Nothing going on in New Orleans right now can compare to what was happening in Timothy's day. Open persecution of Christians. Arrests. Trials. Torture. Executions. In the face of this opposition, Paul exhorts Timothy to remain steadfast, to proclaim the Word, to encourage, to reprimand, to convince. And to do all these with patience. Of course, Paul is urging Timothy to do all these within the Church.
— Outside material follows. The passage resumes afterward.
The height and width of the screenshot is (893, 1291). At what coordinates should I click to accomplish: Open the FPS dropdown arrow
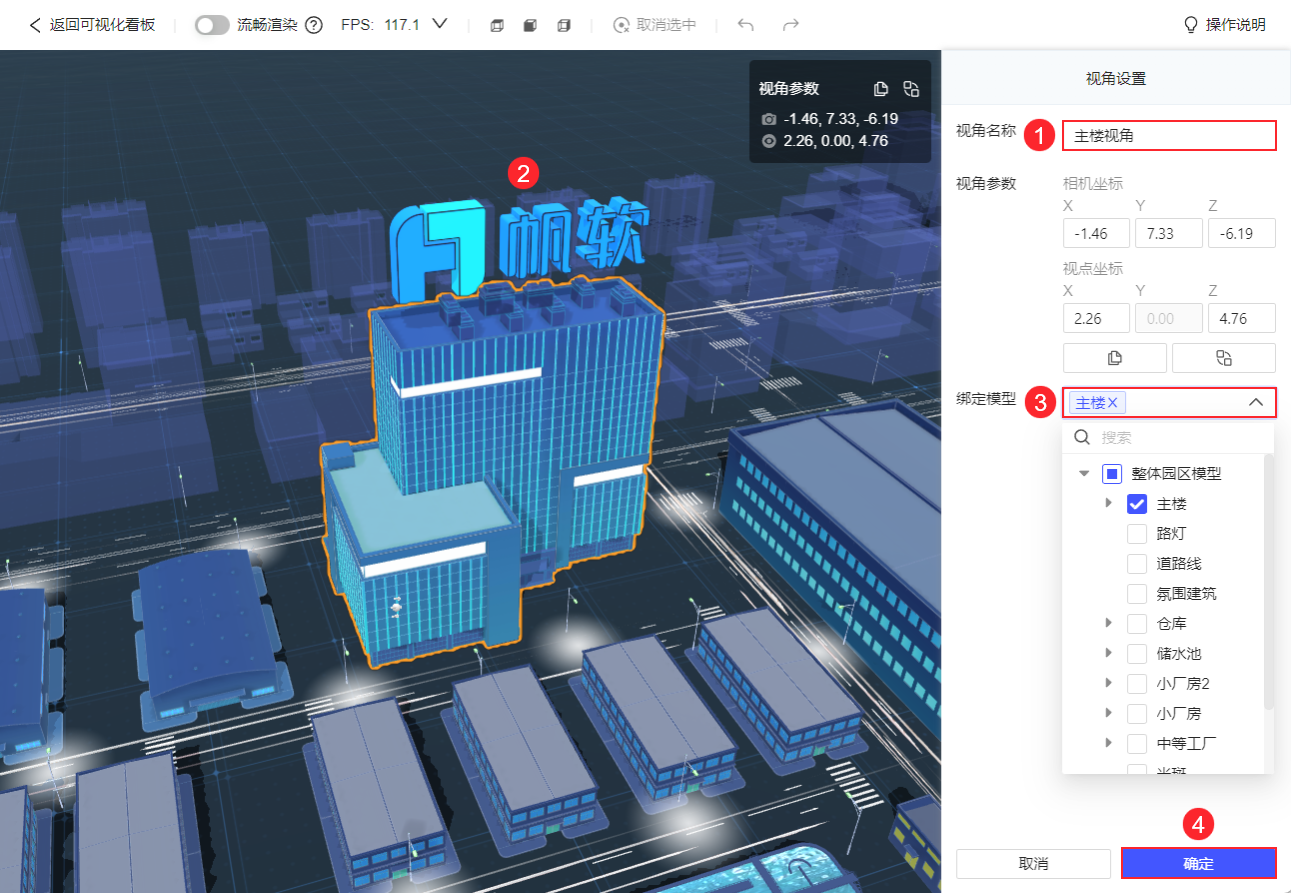pyautogui.click(x=439, y=24)

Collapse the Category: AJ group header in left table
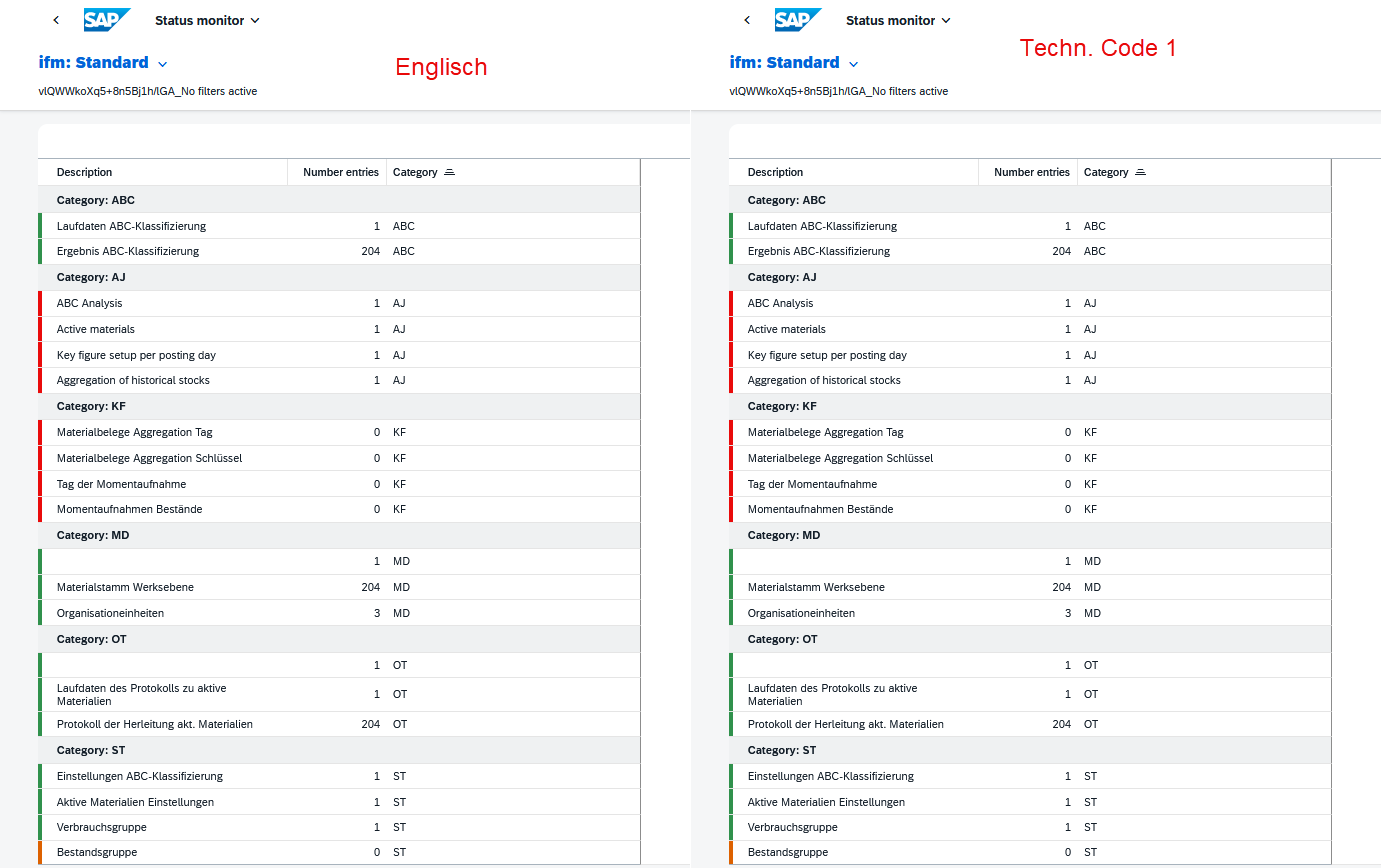point(91,277)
Earlier in his letter, Paul makes a prediction, writing: “People will be self-centered and lovers of money, proud, haughty, abusive, disobedient to their parents, ungrateful, irreligious, callous, implacable, slanderous, licentious, brutal, hating what is good, traitors, reckless, conceited, lovers of pleasure rather than lovers of God, as they make a pretense of religion but deny its power.” How does Paul counsel Timothy to handle these people? “Reject them,” he writes. Reject them. . .not simply b/c they are sinful, but b/c they refuse to repent and turn to Christ. Teach them, preach to them, minister to them – all with patience, charity, and persistent faith. But those who persist in turning away Christ? Reject them b/c they have chosen to be rejected. Honor their choice.
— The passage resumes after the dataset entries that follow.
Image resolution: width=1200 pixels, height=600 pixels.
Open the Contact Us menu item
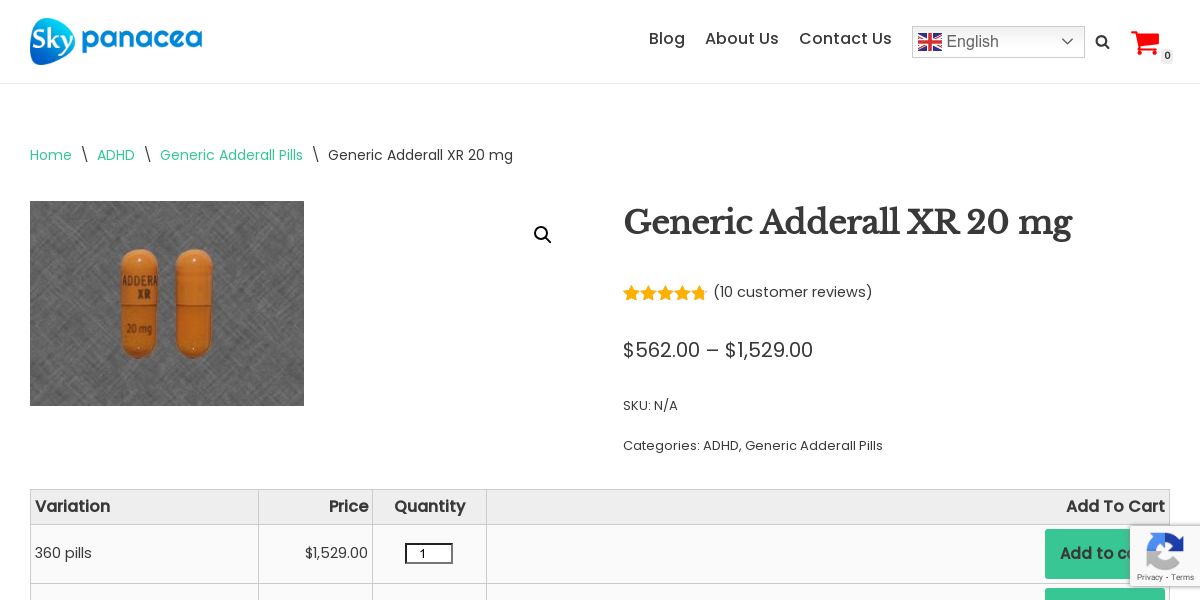pos(845,39)
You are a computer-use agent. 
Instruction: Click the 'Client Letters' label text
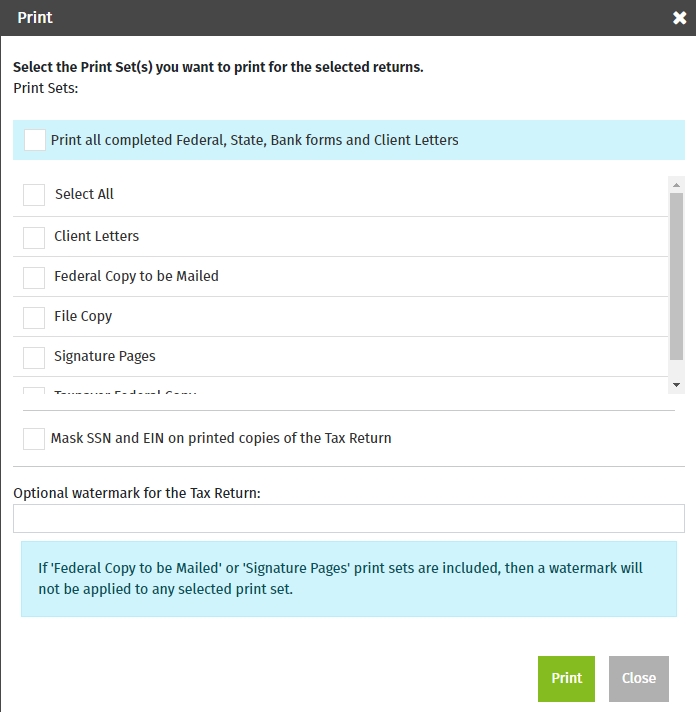96,237
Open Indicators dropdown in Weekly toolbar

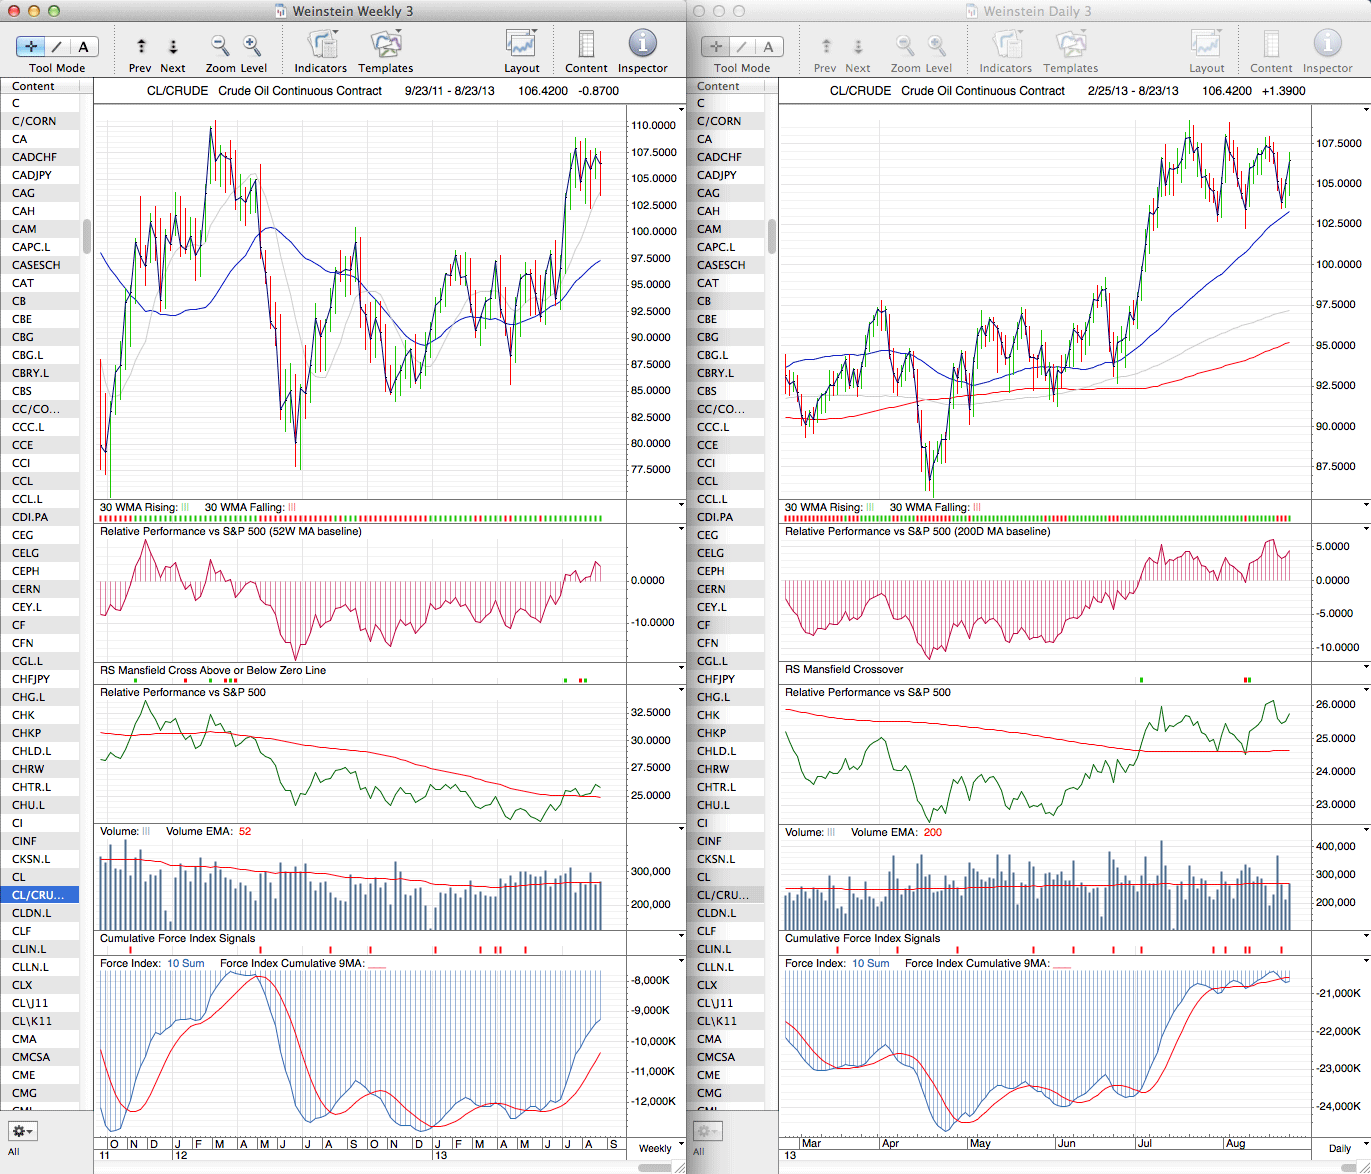[321, 44]
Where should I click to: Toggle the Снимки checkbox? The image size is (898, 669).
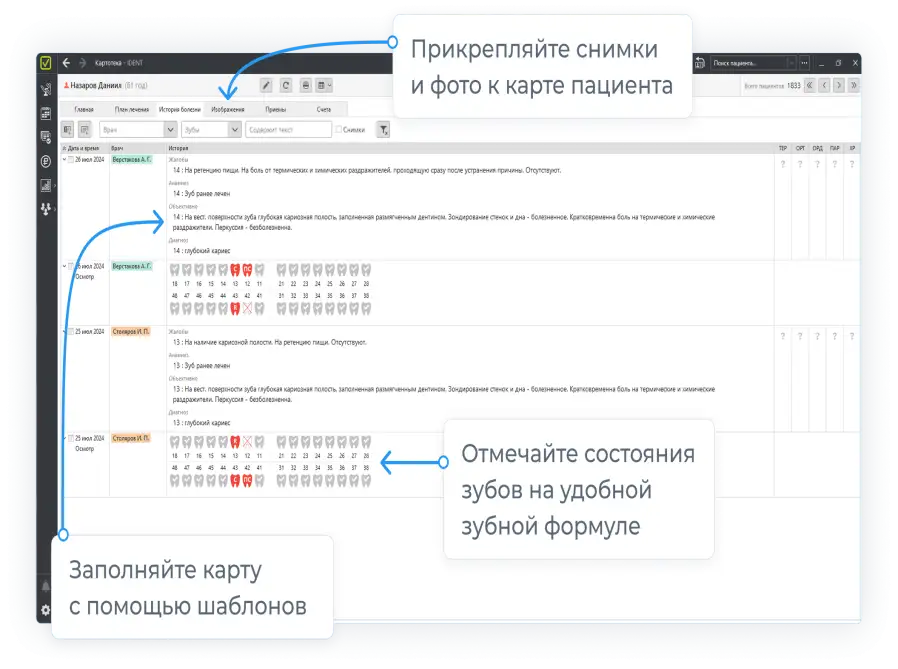click(x=340, y=129)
I know, that seems downright un-Christian. But it's not. Our duty to love always includes a duty to teach with patience and minister in charity. That never changes. All we can do is live the best lives in Christ that we can possibly live; bear witness to the mercy that we ourselves have received; and sacrifice in service to all those who need us. All we can do is show the world the reality of God's providence – the truth, goodness, and beauty of life; the freedom of His children; and the wonders of living and moving and having our being in His Love. And if we doing all that we can do as followers of Christ, then the world can see for itself all that God has given freely given it. To receive these gifts or to reject them is a choice left entirely to the individual conscience. We cannot make that choice for others. We cannot compel faith or coerce love. What's freely given must be freely received. And the choices made must be honored. 
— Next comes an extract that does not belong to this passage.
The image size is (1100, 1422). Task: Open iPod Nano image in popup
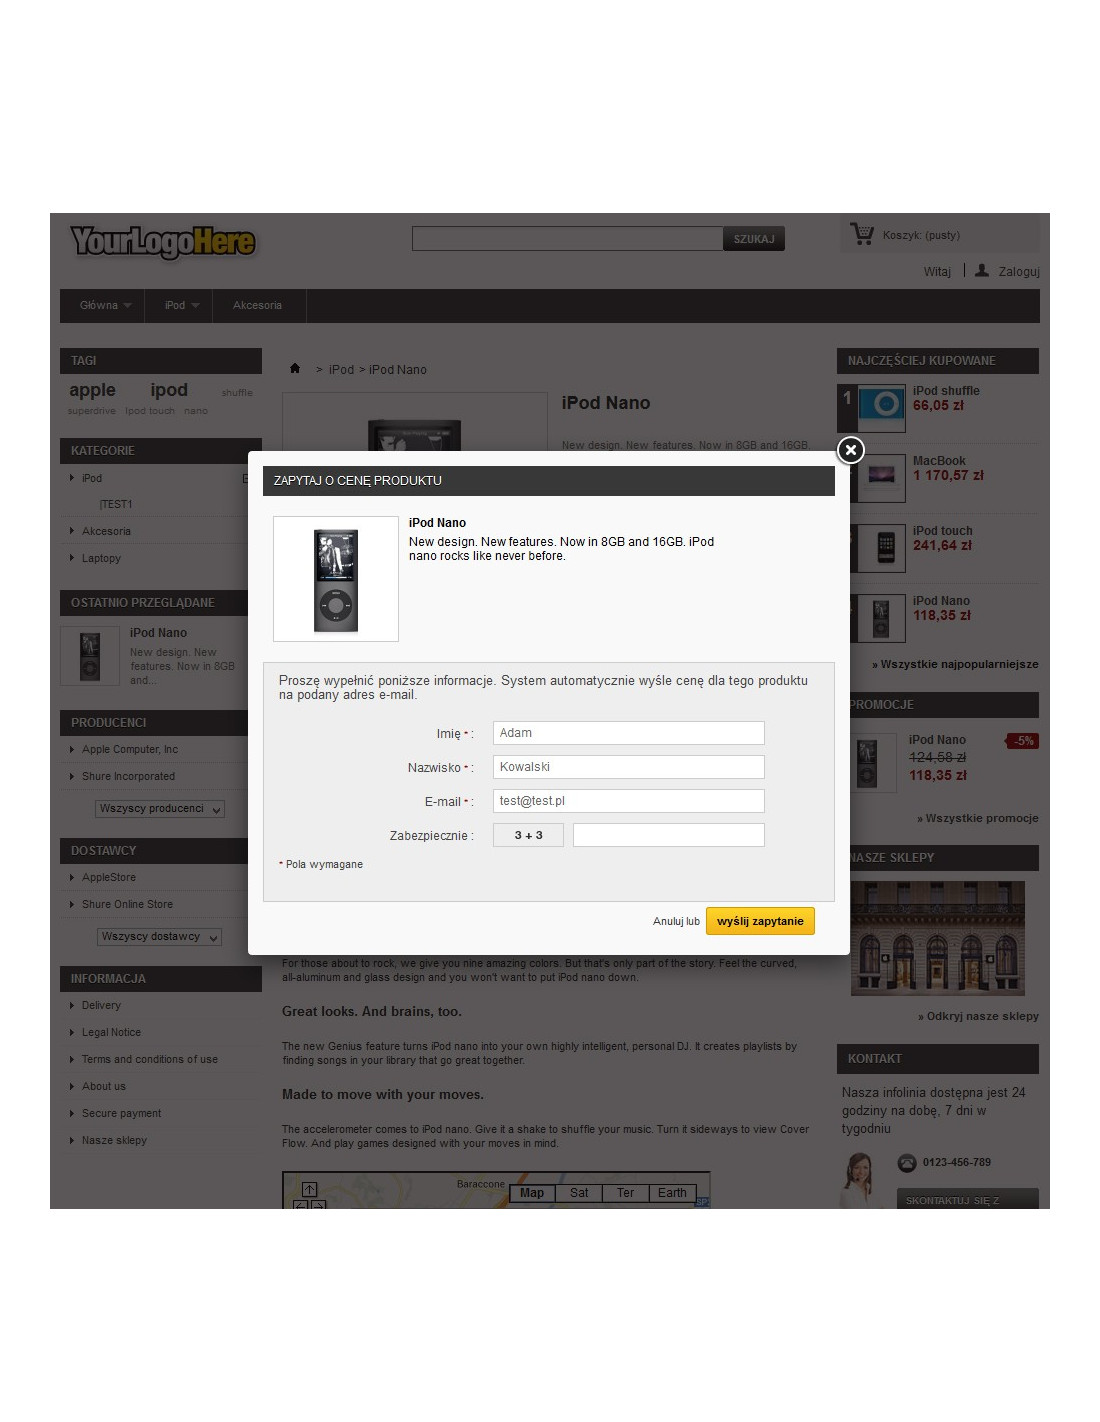(336, 579)

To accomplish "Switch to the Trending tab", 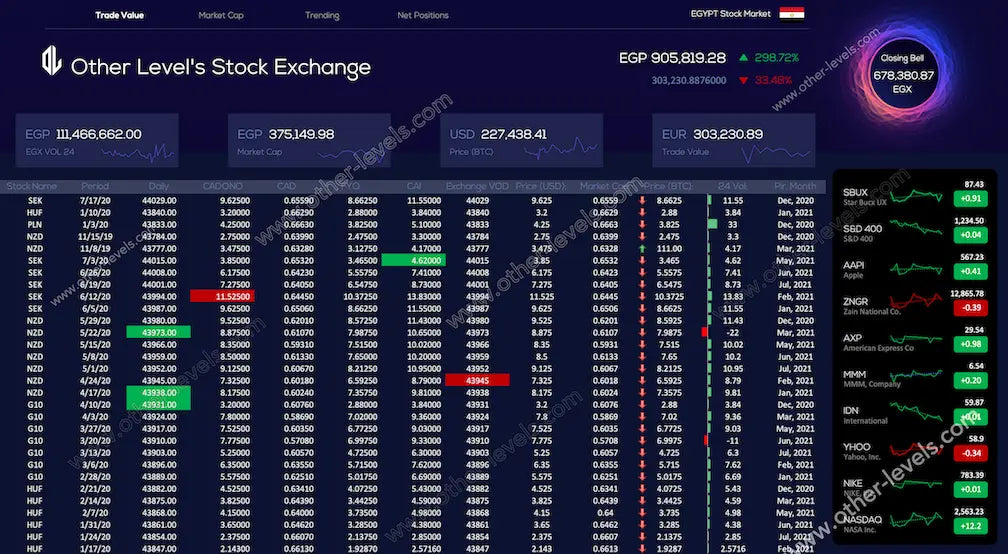I will tap(322, 15).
But to belong to the Body of Christ as heir to the kingdom means wholly embracing the whole of the Gospel. Not just the fun parts, or the nice parts, or the parts that don't disturb my life too much. All of it. When Paul urges Timothy to be persistent, he's urging his disciple to endure temptation, trial, and every terror that can be brought against the faith. He's exhorting him to be steadfast and courageous in the face of whatever the world may bring to bear while trying to sully the Bride. The unjust judge bows to the persistent widow not b/c he truly believes her to be in the right, but b/c he fears that she will eventually wear him down. Our persistence in holding onto the faith and doing all that we can to bear witness to Christ in the world probably won't “wear down” every soul in the world. But it will bring more and more along the Way. And that's our ministry. More specifically, that's your ministry – the ministry of the laity, those who live more fully in the world, reaching into places and out to people that most of the clergy never visit or meet. It's your Christian duty to “wear down” the walls that our secularized culture have built around the Church and her saving message. It's your duty to take the blessings of this Eucharist “out there” and bring the light of Christ into the darkness. So, to you, Our Lady of the Rosary parishioners, “I charge you in the presence of God and of Christ Jesus [. . .]: proclaim the word; be persistent whether it is convenient or inconvenient; convince, reprimand, encourage through all patience and teaching.” And to bear fruitful witness to the mercy you yourselves have received.